[Start of section]
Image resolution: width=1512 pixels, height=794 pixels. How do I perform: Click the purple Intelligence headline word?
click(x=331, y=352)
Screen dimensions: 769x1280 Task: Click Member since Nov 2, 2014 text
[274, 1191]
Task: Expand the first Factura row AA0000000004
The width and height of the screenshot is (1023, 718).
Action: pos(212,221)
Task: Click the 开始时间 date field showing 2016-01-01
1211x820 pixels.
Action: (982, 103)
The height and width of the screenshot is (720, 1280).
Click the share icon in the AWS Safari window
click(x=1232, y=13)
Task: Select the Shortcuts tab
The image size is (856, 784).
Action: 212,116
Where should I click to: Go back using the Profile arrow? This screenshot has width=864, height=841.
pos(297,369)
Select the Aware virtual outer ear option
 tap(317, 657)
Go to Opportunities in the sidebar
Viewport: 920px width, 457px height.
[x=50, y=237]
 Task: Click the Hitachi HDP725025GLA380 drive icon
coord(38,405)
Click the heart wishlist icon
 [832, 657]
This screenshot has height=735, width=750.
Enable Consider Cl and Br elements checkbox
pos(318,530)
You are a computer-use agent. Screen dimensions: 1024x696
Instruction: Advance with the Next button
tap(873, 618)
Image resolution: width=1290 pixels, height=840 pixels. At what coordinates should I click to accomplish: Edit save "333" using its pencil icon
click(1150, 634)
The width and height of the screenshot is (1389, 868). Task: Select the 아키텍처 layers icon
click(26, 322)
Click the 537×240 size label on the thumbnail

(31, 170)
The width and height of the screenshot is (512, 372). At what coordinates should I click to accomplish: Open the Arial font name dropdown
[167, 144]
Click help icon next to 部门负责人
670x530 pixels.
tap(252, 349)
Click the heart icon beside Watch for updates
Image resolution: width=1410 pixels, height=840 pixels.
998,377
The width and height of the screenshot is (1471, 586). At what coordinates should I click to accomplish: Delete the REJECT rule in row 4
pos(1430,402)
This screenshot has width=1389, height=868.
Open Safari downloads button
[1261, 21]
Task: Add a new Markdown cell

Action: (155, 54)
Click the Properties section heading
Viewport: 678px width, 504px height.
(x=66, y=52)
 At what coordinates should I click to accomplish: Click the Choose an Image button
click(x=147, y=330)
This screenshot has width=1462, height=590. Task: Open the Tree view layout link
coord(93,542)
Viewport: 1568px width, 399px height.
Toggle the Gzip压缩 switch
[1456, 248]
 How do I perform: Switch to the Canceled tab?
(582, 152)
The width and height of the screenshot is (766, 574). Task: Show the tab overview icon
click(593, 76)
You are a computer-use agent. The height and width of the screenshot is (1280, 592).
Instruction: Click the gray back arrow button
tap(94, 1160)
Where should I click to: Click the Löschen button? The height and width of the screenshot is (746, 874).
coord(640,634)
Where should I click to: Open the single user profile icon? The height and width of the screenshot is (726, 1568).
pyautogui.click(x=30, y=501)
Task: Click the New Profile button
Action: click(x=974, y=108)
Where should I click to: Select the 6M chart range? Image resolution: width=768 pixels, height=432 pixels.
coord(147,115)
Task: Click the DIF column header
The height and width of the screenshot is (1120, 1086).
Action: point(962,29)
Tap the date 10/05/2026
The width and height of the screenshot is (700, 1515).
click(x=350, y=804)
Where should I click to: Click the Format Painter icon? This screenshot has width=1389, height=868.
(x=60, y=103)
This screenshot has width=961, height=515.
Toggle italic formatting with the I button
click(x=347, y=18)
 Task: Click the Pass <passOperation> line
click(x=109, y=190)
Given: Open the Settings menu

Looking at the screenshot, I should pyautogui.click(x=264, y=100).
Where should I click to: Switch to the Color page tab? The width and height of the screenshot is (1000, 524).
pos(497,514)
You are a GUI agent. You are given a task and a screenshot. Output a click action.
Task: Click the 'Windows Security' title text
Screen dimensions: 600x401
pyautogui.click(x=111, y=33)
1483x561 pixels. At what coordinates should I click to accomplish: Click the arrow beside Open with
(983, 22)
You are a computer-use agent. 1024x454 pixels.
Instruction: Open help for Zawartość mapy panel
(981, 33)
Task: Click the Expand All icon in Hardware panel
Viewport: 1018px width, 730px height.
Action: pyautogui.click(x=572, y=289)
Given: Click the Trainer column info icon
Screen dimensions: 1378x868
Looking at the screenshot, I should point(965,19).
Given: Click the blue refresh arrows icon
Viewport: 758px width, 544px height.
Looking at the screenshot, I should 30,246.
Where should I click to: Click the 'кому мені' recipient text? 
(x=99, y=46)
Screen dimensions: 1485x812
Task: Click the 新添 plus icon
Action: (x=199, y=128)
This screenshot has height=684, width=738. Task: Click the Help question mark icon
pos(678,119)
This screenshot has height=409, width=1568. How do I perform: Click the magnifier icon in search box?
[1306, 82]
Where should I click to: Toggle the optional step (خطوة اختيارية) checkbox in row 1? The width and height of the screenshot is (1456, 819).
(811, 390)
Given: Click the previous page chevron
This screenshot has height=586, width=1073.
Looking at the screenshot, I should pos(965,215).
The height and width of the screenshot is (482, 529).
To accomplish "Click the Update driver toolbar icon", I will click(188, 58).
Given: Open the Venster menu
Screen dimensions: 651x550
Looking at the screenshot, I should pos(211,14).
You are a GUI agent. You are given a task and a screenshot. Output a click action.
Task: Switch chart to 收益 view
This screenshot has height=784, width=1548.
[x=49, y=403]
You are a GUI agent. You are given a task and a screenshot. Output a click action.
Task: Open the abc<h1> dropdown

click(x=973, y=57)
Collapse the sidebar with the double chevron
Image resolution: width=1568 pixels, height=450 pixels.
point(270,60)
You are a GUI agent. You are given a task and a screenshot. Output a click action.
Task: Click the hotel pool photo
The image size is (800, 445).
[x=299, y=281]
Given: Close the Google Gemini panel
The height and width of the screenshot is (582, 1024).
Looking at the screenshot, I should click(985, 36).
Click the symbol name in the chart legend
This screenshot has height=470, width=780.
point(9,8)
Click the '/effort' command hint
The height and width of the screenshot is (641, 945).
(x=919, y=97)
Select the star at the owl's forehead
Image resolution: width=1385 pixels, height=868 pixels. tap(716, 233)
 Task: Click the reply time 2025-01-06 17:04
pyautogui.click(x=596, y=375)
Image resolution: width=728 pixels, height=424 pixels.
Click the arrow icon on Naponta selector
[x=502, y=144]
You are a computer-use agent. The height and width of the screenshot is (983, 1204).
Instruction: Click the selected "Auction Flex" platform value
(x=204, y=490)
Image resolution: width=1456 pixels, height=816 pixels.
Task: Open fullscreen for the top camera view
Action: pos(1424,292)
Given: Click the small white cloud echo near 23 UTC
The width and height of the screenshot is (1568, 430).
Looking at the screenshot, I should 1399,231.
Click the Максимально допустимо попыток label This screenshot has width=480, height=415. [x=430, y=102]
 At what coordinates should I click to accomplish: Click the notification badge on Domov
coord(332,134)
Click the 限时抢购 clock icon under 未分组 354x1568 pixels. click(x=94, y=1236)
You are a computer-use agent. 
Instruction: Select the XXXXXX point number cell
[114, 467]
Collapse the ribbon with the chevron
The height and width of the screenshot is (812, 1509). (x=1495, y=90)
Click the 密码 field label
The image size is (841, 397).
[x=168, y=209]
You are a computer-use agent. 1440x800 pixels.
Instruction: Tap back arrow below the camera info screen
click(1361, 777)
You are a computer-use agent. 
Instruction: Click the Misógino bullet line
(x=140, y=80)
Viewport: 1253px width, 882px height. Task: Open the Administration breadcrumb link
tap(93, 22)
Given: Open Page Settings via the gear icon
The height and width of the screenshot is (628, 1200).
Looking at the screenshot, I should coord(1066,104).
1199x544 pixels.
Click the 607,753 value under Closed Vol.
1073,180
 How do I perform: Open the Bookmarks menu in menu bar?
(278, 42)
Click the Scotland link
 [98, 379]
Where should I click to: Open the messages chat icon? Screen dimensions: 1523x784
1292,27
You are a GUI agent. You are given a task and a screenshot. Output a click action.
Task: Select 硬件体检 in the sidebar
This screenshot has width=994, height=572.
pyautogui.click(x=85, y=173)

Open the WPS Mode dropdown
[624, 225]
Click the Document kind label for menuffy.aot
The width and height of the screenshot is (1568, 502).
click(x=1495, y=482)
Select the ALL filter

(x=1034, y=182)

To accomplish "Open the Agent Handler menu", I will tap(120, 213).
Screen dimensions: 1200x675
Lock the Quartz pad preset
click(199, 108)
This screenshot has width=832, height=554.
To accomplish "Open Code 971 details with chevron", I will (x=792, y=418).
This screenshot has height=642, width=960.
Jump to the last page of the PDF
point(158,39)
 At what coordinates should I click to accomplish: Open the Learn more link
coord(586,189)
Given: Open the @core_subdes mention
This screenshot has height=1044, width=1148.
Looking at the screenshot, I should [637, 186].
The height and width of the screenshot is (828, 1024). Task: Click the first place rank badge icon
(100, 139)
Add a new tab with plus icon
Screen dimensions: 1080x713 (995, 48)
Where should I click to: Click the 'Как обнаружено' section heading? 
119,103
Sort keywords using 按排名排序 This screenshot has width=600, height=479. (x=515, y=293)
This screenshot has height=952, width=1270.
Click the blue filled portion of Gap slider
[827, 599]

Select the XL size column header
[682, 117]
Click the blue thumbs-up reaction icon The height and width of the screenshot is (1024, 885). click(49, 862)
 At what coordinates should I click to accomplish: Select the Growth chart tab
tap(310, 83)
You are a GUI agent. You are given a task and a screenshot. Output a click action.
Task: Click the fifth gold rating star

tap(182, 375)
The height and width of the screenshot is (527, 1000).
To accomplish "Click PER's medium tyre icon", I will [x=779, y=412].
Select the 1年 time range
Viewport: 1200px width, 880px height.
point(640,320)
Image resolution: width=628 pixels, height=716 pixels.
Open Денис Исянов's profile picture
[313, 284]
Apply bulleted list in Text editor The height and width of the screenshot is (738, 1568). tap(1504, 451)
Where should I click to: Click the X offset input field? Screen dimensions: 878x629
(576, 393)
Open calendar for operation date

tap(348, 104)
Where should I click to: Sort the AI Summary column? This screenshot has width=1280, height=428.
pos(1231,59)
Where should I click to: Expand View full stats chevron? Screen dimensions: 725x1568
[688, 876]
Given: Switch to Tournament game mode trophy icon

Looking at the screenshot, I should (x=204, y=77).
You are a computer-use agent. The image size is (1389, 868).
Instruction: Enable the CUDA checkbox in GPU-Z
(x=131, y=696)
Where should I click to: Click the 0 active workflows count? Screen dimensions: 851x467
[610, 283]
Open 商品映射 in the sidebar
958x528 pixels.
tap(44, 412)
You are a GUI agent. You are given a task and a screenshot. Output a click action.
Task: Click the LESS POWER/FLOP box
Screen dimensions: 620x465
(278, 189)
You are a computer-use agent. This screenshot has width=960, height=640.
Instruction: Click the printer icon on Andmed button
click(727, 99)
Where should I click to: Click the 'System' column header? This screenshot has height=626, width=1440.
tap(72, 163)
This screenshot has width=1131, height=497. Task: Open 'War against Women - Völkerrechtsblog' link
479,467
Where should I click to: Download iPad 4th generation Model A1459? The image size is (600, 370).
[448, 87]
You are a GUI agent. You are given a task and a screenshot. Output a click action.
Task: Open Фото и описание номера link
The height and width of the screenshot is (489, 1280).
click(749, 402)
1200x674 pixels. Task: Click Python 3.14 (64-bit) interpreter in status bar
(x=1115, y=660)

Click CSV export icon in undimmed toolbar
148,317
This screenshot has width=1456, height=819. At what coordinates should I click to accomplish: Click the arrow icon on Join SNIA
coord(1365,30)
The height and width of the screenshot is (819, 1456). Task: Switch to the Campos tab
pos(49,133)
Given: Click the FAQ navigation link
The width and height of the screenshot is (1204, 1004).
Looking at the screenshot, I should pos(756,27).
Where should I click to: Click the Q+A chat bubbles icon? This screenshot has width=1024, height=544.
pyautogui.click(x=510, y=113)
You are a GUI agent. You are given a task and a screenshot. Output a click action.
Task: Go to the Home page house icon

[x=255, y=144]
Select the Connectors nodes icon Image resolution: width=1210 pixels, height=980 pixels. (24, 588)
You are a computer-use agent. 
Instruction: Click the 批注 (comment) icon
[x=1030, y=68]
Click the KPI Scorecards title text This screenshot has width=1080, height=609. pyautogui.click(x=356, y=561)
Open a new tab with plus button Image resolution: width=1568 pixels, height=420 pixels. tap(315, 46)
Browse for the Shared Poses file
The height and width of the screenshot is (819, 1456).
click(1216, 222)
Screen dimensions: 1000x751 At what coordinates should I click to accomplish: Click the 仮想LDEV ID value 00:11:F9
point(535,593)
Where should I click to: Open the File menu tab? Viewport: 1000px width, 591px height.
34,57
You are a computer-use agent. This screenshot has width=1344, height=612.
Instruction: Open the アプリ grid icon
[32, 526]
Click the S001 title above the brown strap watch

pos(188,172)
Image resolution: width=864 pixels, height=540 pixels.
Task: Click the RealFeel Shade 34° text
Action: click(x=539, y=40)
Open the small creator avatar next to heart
[End of section]
Take the line that contains "has width=1344, height=612." and every line after it in the material above. Set those lines down exactly and nothing more.

◆ **RESPONSE**:
You are a computer-use agent. This screenshot has width=1344, height=612.
Instruction: Open the アプリ grid icon
[32, 526]
Click the S001 title above the brown strap watch

pos(188,172)
Image resolution: width=864 pixels, height=540 pixels.
Task: Click the RealFeel Shade 34° text
Action: click(x=539, y=40)
Open the small creator avatar next to heart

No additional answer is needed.